Philippine president wants to be friends with Trump, Putin

FILE - In this Oct. 26, 2016, file photo, Philippine President Rodrigo Duterte delivers a speech at the Philippine Economic Forum in Tokyo. Duterte, who has lashed out at U.S. President Barack Obama for criticizing his deadly crackdown on drugs, said his ties with the United States are likely to improve under Donald Trump, but that he is also excited to meet Russian leader Vladimir Putin at an upcoming Asia-Pacific summit. Duterte made upbeat remarks about both the president-elect and Putin at a news conference late Tuesday, Nov. 15, 2016 in Manila. (AP Photo/Eugene Hoshiko, File)
FILE - In this Oct. 26, 2016, file photo, Philippine President Rodrigo Duterte delivers a speech at the Philippine Economic Forum in Tokyo. Duterte, who has lashed out at U.S. President Barack Obama for criticizing his deadly crackdown on drugs, said his ties with the United States are likely to improve under Donald Trump, but that he is also excited to meet Russian leader Vladimir Putin at an upcoming Asia-Pacific summit. Duterte made upbeat remarks about both the president-elect and Putin at a news conference late Tuesday, Nov. 15, 2016 in Manila. (AP Photo/Eugene Hoshiko, File)

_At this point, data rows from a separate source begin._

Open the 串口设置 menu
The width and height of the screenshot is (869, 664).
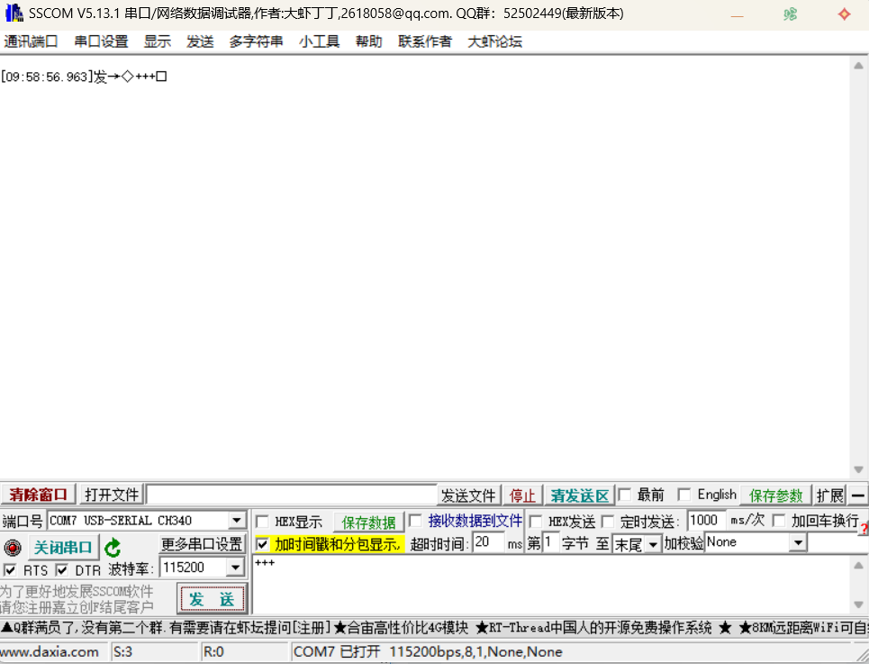click(x=101, y=41)
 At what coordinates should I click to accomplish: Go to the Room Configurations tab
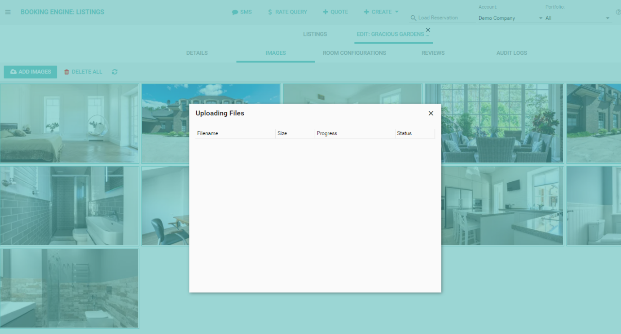(354, 53)
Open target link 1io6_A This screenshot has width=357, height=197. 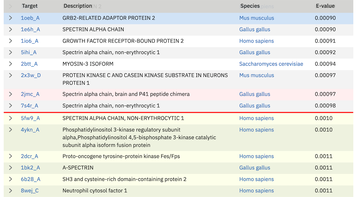click(29, 41)
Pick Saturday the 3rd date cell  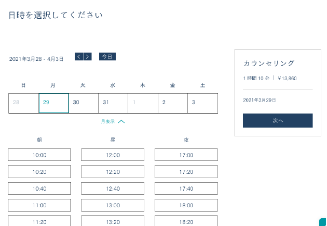[202, 103]
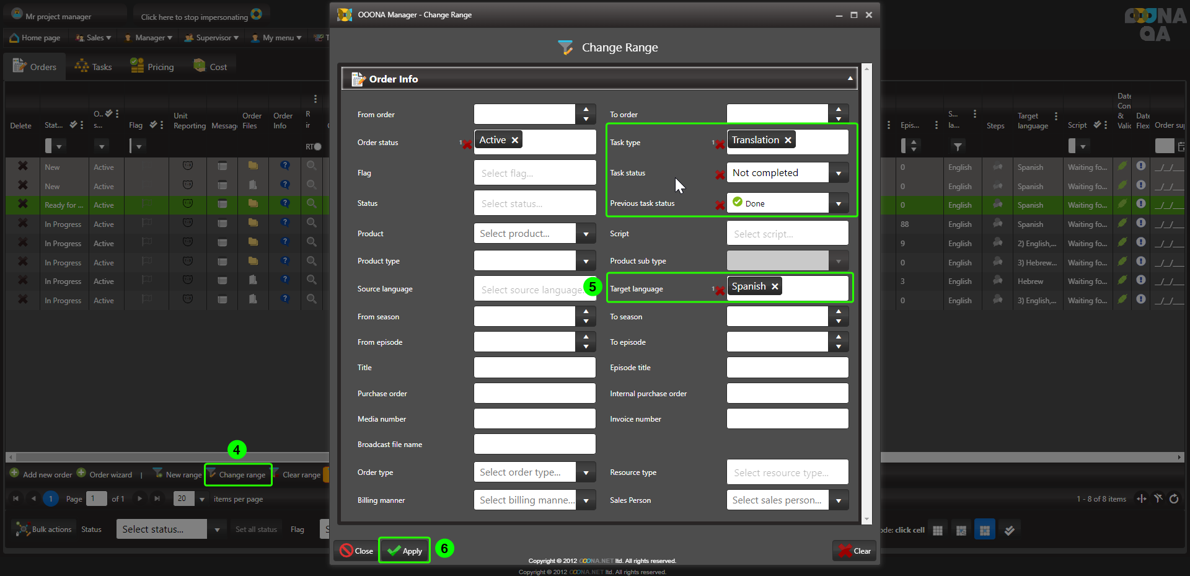Viewport: 1190px width, 576px height.
Task: Click the refresh icon in the grid pager
Action: pyautogui.click(x=1174, y=499)
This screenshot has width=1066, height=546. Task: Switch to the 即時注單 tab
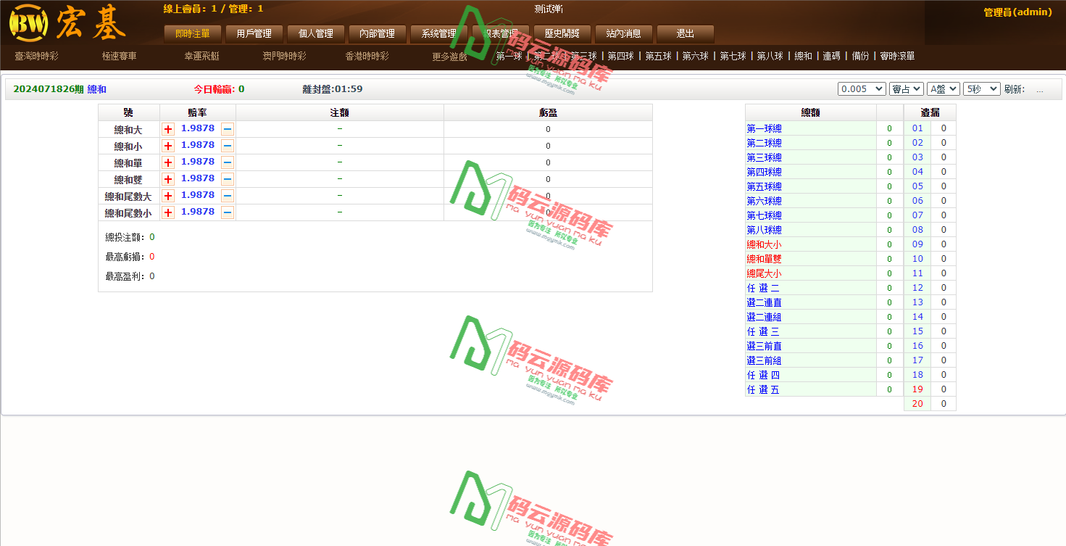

MANILA, Philippines (AP) — The Philippine president, who has lashed out at President Barack Obama for criticizing his deadly crackdown on drugs, said his ties with the United States are likely to improve under Donald Trump, but that he is also excited to meet Russian leader Vladimir Putin at an upcoming Asia-Pacific summit.

President Rodrigo Duterte made upbeat remarks about both the president-elect and Putin at a news conference late Tuesday in Manila.

Asked whether his ties with America can improve under Trump, Duterte replied: “I’m sure, we have no quarrel. I can always be a friend to anybody, especially to a … president, chief executive of another country.”

Duterte, who has been compared to Trump because of his irreverence toward rivals and critics, said he trusted the U.S. president-elect’s judgment and expected him to be fair in dealing with people living in the U.S. illegally.

Filipinos are one of the largest expatriate groups in the United States.

His friendly remarks were a departure from his comments on the campaign trail in March, when he took offense at being compared to Trump.

“Donald Trump is a bigot, I am not,” Duterte told The Associated Press, referring to Trump’s proposals to ban Muslims from entering the U.S and erect a wall along the Mexican border.

Duterte, 71, has had a frosty relationship with Obama and the U.S. government since U.S. officials expressed reservations about his anti-drug war, which is thought to have left more than 4,000 people dead since July. He has told Obama to “go to hell” and announced his “separation” from America, his country’s treaty ally, during a state visit to China last month.

Duterte later said he meant he wanted to chart a foreign policy that would not lean excessively on America.

His push away from Washington has been accompanied by approaches to China and Russia.

Duterte said he is looking forward to meeting with Putin at this month’s Asia Pacific Economic Cooperation summit in Peru, and wants the two countries to have stronger ties.

“I will not ask for anything. I want to be friends with him, I just want the two countries to be the best of friends,” he said.